• _Do this_: Change every "GUI agent" in the material below to "screen assistant", keeping everything else the same.

• _Dataset rows_:
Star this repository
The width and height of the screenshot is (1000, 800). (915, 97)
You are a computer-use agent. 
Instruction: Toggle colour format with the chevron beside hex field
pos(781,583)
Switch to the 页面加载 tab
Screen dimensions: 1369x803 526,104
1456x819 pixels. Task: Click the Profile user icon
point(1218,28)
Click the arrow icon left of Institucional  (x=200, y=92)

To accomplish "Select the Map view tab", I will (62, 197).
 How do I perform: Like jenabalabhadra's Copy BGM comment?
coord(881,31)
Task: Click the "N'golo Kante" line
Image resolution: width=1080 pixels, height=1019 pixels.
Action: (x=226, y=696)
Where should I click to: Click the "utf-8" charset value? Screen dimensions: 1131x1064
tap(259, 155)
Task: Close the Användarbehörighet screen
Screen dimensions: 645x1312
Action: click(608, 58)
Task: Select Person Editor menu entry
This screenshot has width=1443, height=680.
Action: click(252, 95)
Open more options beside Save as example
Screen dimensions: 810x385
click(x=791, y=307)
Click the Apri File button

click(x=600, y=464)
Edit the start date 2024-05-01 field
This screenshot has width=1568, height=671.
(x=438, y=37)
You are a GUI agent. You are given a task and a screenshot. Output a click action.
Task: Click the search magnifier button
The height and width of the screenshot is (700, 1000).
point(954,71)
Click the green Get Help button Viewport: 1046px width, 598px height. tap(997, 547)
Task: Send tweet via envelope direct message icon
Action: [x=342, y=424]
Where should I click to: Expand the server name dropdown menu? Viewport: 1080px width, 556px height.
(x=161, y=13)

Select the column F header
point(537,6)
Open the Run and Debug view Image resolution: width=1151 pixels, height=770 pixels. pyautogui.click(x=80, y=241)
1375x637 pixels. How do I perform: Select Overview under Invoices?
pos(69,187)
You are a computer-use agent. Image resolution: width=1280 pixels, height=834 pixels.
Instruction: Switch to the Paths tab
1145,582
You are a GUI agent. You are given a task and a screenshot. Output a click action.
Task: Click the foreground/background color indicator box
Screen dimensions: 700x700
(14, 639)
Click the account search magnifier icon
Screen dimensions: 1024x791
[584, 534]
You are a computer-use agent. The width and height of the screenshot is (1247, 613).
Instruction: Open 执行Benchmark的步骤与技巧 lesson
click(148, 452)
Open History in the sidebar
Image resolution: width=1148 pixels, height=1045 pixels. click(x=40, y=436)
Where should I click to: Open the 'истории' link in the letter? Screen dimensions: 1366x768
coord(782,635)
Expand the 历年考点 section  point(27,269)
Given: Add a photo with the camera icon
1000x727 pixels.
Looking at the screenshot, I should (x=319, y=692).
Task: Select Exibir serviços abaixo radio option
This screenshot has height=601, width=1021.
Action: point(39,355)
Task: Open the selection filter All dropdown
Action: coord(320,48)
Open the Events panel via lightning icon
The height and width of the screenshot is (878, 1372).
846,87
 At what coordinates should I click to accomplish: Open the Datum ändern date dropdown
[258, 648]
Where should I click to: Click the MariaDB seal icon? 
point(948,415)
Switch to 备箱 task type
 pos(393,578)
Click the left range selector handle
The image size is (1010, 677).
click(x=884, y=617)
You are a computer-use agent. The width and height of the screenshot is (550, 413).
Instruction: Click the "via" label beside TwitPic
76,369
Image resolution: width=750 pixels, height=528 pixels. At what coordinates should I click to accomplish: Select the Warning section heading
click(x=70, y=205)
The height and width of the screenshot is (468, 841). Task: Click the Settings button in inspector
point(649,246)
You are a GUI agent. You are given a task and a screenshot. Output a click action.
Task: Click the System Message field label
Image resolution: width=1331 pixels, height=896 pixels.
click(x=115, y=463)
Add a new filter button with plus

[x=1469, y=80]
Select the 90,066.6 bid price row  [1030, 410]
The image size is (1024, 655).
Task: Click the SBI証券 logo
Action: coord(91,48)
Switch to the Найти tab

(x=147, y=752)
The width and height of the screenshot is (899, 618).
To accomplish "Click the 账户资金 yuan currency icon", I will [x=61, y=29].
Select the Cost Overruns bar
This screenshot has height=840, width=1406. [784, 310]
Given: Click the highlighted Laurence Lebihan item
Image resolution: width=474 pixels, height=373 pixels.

• _Solution for this exercise_:
Star this repository
The width and height of the screenshot is (1000, 800). (915, 97)
You are a computer-use agent. 
Instruction: Toggle colour format with the chevron beside hex field
pos(781,583)
Switch to the 页面加载 tab
Screen dimensions: 1369x803 526,104
1456x819 pixels. Task: Click the Profile user icon
point(1218,28)
Click the arrow icon left of Institucional  (x=200, y=92)

To accomplish "Select the Map view tab", I will (62, 197).
 How do I perform: Like jenabalabhadra's Copy BGM comment?
coord(881,31)
Task: Click the "N'golo Kante" line
Image resolution: width=1080 pixels, height=1019 pixels.
Action: (x=226, y=696)
Where should I click to: Click the "utf-8" charset value? Screen dimensions: 1131x1064
tap(259, 155)
Task: Close the Användarbehörighet screen
Screen dimensions: 645x1312
Action: click(608, 58)
Task: Select Person Editor menu entry
This screenshot has width=1443, height=680.
Action: click(252, 95)
Open more options beside Save as example
Screen dimensions: 810x385
click(x=791, y=307)
Click the Apri File button

click(x=600, y=464)
Edit the start date 2024-05-01 field
This screenshot has width=1568, height=671.
(x=438, y=37)
You are a screen assistant. You are given a task and a screenshot. Output a click action.
Task: Click the search magnifier button
The height and width of the screenshot is (700, 1000).
point(954,71)
Click the green Get Help button Viewport: 1046px width, 598px height. tap(997, 547)
Task: Send tweet via envelope direct message icon
Action: [x=342, y=424]
Where should I click to: Expand the server name dropdown menu? Viewport: 1080px width, 556px height.
(x=161, y=13)

Select the column F header
point(537,6)
Open the Run and Debug view Image resolution: width=1151 pixels, height=770 pixels. pyautogui.click(x=80, y=241)
1375x637 pixels. How do I perform: Select Overview under Invoices?
pos(69,187)
You are a computer-use agent. Image resolution: width=1280 pixels, height=834 pixels.
Instruction: Switch to the Paths tab
1145,582
You are a screen assistant. You are given a task and a screenshot. Output a click action.
Task: Click the foreground/background color indicator box
Screen dimensions: 700x700
(14, 639)
Click the account search magnifier icon
Screen dimensions: 1024x791
[584, 534]
You are a computer-use agent. The width and height of the screenshot is (1247, 613).
Instruction: Open 执行Benchmark的步骤与技巧 lesson
click(148, 452)
Open History in the sidebar
Image resolution: width=1148 pixels, height=1045 pixels. click(x=40, y=436)
Where should I click to: Open the 'истории' link in the letter? Screen dimensions: 1366x768
coord(782,635)
Expand the 历年考点 section  point(27,269)
Given: Add a photo with the camera icon
1000x727 pixels.
Looking at the screenshot, I should (x=319, y=692).
Task: Select Exibir serviços abaixo radio option
This screenshot has height=601, width=1021.
Action: point(39,355)
Task: Open the selection filter All dropdown
Action: coord(320,48)
Open the Events panel via lightning icon
The height and width of the screenshot is (878, 1372).
846,87
 At what coordinates should I click to accomplish: Open the Datum ändern date dropdown
[258, 648]
Where should I click to: Click the MariaDB seal icon? 
point(948,415)
Switch to 备箱 task type
 pos(393,578)
Click the left range selector handle
The image size is (1010, 677).
click(x=884, y=617)
You are a computer-use agent. The width and height of the screenshot is (550, 413).
Instruction: Click the "via" label beside TwitPic
76,369
Image resolution: width=750 pixels, height=528 pixels. At what coordinates should I click to accomplish: Select the Warning section heading
click(x=70, y=205)
The height and width of the screenshot is (468, 841). Task: Click the Settings button in inspector
point(649,246)
You are a screen assistant. You are given a task and a screenshot. Output a click action.
Task: Click the System Message field label
Image resolution: width=1331 pixels, height=896 pixels.
click(x=115, y=463)
Add a new filter button with plus

[x=1469, y=80]
Select the 90,066.6 bid price row  [1030, 410]
The image size is (1024, 655).
Task: Click the SBI証券 logo
Action: coord(91,48)
Switch to the Найти tab

(x=147, y=752)
The width and height of the screenshot is (899, 618).
To accomplish "Click the 账户资金 yuan currency icon", I will [x=61, y=29].
Select the Cost Overruns bar
This screenshot has height=840, width=1406. [784, 310]
Given: Click the highlighted Laurence Lebihan item
Image resolution: width=474 pixels, height=373 pixels.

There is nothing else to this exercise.